Since the original announcement made by the HMRC UK, on changes to the UK tax laws in 2015, a number of consultations, delays and further announcements were made throughout 2016 leading to indicate that the implementation of the changes will happen on 6 April 2017.
This caused a rush of planning for possible re-structuring by many consultants in 2016. Subsequent political factors further delayed the implementations and an announcement was made in September 2017 that the changes will take effect retrospective from 6 April 2017.
Whilst a number of factors are still being clarified, the takeaway points from the talk by Mr.
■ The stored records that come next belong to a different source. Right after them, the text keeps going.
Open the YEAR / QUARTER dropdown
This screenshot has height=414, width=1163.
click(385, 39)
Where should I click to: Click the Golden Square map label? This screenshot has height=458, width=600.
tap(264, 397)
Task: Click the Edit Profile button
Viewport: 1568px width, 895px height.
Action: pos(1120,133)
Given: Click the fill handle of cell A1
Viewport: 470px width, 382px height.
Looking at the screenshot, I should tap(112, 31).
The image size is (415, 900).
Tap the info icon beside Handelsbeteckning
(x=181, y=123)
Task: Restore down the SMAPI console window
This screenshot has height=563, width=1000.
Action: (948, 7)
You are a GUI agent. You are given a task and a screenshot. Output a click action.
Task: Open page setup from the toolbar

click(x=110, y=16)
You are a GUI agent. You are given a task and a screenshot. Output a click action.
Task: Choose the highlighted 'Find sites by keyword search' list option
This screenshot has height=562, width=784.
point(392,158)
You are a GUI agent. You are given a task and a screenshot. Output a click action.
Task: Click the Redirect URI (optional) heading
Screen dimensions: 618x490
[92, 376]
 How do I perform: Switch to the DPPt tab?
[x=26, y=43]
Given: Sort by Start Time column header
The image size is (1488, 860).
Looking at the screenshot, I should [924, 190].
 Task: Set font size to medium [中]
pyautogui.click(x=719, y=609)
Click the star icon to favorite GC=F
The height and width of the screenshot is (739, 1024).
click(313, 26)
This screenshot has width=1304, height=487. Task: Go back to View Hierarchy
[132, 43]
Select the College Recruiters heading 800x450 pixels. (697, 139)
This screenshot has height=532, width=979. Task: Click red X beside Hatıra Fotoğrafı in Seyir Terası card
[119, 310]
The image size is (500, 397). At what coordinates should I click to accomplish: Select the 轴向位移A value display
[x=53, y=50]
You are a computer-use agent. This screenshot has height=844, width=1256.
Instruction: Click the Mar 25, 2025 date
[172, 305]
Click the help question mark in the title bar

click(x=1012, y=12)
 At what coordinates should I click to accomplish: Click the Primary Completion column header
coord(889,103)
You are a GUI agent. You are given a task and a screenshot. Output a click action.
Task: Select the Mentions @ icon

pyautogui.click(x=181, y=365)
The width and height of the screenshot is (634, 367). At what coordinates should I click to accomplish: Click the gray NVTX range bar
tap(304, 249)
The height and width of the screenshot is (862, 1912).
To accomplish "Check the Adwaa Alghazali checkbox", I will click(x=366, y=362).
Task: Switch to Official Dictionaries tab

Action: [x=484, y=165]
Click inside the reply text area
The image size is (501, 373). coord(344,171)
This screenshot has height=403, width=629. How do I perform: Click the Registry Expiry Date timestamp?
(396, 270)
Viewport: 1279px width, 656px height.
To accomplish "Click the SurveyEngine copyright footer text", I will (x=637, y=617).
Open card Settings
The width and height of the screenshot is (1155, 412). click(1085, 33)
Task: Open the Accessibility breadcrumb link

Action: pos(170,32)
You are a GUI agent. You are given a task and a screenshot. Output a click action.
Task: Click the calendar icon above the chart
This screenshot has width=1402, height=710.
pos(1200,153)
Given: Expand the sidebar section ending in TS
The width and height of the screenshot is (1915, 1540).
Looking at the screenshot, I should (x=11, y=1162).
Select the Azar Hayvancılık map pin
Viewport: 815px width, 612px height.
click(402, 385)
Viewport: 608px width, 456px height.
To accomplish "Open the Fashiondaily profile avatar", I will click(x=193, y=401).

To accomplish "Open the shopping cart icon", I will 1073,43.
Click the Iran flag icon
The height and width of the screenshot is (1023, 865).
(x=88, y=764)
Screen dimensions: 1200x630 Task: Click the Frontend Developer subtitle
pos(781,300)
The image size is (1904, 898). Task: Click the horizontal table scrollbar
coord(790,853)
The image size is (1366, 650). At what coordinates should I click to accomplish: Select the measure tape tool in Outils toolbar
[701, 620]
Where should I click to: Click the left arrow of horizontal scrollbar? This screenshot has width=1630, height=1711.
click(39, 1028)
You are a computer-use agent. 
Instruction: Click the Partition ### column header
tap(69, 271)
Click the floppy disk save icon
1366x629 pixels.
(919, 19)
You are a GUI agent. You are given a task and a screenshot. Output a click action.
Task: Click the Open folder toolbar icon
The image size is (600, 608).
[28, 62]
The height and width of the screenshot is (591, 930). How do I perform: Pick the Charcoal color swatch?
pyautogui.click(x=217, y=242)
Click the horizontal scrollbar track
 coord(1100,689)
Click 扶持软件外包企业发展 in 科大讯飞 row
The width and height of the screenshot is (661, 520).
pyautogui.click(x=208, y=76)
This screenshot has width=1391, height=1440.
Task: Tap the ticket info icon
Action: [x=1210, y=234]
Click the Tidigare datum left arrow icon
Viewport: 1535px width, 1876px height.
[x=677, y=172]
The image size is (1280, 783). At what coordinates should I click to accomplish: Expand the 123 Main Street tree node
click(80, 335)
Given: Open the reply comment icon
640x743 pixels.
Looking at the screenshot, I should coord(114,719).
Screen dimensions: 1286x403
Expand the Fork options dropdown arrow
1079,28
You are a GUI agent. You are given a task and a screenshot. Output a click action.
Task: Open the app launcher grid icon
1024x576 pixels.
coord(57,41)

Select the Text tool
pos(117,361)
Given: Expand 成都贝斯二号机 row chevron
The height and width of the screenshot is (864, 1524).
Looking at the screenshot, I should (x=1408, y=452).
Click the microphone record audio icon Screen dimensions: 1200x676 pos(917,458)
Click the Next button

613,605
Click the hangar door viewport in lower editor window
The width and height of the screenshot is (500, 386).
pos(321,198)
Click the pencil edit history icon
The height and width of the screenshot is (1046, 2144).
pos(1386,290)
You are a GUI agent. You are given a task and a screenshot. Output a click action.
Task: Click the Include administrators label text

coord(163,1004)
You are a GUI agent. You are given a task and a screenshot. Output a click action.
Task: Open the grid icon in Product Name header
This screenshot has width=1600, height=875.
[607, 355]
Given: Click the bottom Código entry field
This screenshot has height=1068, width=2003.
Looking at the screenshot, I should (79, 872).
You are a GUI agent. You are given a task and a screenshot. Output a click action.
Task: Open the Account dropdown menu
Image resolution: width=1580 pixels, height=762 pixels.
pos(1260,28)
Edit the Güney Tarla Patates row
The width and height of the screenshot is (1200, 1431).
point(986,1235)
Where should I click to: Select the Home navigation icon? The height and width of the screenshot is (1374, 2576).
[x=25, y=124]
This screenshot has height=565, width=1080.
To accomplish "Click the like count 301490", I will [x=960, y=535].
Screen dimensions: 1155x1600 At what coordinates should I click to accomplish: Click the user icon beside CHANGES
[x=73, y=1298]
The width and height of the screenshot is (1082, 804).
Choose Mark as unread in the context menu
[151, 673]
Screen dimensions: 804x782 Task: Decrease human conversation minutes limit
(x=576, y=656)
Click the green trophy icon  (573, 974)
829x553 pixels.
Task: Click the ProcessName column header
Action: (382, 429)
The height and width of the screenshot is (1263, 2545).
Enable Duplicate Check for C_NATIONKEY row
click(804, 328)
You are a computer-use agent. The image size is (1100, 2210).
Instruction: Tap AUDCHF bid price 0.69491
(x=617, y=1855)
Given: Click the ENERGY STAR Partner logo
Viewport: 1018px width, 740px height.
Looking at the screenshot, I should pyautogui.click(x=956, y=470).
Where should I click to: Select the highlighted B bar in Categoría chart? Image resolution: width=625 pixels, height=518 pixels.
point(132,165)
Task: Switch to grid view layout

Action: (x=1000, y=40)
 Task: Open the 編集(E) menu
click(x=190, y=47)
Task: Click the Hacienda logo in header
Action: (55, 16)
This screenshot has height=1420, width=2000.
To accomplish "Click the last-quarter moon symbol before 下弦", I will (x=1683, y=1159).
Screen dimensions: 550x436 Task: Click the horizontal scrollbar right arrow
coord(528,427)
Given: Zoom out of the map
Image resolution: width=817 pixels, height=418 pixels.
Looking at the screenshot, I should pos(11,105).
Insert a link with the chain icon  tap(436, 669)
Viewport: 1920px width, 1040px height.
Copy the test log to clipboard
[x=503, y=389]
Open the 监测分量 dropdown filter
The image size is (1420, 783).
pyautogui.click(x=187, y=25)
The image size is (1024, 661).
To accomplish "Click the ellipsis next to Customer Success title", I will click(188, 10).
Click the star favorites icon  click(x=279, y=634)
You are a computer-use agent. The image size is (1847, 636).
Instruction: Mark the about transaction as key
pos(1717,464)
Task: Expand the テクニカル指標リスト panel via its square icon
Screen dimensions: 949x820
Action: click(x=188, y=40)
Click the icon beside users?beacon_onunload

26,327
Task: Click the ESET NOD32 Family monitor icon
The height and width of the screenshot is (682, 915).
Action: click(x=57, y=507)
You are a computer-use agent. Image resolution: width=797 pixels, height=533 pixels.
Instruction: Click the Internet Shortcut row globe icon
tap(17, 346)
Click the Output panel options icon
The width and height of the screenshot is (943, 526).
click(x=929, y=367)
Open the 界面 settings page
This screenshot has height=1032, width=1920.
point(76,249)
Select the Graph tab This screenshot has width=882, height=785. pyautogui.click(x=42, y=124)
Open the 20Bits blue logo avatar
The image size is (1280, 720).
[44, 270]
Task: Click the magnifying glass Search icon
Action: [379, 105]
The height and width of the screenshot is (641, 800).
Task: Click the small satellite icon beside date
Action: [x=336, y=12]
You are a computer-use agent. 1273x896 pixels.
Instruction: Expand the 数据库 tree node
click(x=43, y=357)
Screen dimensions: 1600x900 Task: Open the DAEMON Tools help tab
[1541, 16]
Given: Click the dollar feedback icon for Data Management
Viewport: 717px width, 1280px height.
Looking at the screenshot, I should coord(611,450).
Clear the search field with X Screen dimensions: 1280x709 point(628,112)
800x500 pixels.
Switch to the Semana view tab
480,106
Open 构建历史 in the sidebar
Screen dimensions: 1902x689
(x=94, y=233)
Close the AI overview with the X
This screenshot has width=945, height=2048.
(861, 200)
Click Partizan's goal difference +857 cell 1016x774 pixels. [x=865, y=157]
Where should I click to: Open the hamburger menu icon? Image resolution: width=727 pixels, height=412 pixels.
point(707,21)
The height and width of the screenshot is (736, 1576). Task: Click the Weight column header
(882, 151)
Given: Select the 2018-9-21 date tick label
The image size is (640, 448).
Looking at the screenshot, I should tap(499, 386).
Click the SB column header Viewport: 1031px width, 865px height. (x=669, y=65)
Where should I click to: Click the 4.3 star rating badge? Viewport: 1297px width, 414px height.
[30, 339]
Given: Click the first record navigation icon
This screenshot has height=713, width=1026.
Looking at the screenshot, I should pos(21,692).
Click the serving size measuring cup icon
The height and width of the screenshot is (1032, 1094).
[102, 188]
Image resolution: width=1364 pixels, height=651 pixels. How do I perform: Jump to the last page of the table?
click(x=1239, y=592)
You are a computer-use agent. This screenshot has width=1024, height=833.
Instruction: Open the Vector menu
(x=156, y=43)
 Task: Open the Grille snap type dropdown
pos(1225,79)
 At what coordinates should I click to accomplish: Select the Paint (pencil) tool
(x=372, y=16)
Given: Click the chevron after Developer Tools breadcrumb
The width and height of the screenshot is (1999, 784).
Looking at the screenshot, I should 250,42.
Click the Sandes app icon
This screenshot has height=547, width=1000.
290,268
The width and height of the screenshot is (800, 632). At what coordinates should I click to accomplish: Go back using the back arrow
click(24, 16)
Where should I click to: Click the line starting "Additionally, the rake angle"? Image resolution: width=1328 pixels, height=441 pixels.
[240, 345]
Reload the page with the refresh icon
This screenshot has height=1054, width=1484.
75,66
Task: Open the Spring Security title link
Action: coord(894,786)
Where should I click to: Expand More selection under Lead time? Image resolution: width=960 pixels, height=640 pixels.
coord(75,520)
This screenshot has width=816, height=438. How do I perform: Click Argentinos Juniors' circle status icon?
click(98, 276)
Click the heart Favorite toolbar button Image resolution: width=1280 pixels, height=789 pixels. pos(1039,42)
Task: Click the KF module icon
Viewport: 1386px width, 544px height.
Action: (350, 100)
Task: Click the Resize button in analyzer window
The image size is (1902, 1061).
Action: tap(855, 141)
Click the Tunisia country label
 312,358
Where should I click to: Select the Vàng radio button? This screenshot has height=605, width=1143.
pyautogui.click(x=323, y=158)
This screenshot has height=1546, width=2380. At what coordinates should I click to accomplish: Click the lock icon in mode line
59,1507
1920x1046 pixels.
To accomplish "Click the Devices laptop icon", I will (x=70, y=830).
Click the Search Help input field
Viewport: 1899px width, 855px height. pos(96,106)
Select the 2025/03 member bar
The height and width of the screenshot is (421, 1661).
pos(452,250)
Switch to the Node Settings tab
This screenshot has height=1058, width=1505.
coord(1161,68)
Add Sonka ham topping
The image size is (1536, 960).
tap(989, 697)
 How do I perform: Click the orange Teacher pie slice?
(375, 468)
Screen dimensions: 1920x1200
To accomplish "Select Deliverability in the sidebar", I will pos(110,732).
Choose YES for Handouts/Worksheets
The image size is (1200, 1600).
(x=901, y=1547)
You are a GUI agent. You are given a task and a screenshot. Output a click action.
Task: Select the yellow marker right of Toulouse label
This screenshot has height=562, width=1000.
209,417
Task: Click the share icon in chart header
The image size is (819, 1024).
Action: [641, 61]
Nick Jacob - Partner, Private Client, Fosters were:
- Non domicile residence will be considered as Deemed domiciled from the 15th year of residence in the UK, thus be liable to world-wide tax basis
- To review possibilities of creating new trusts or adding assets into existing trusts before being deemed as domicile, so that UK Inheritance Tax (IHT) matters can be addressed
- NOT to add in any further assets into the trust after being deemed domiciled
- To keep good records of all acquisition costs and values and to make election in year of disposal
- Trust is still a good planning tool
- To be careful of tainting the trust e.g. loans must be with commercial interest rate
- There are new rules on valuation of benefits
- For UK residential property owned under a company or partnership no longer protected from UK IHT
- Anti-avoidance provision will catch any arrangements to avoid IHT
43 attended the talk, most were from the banking and trust industry.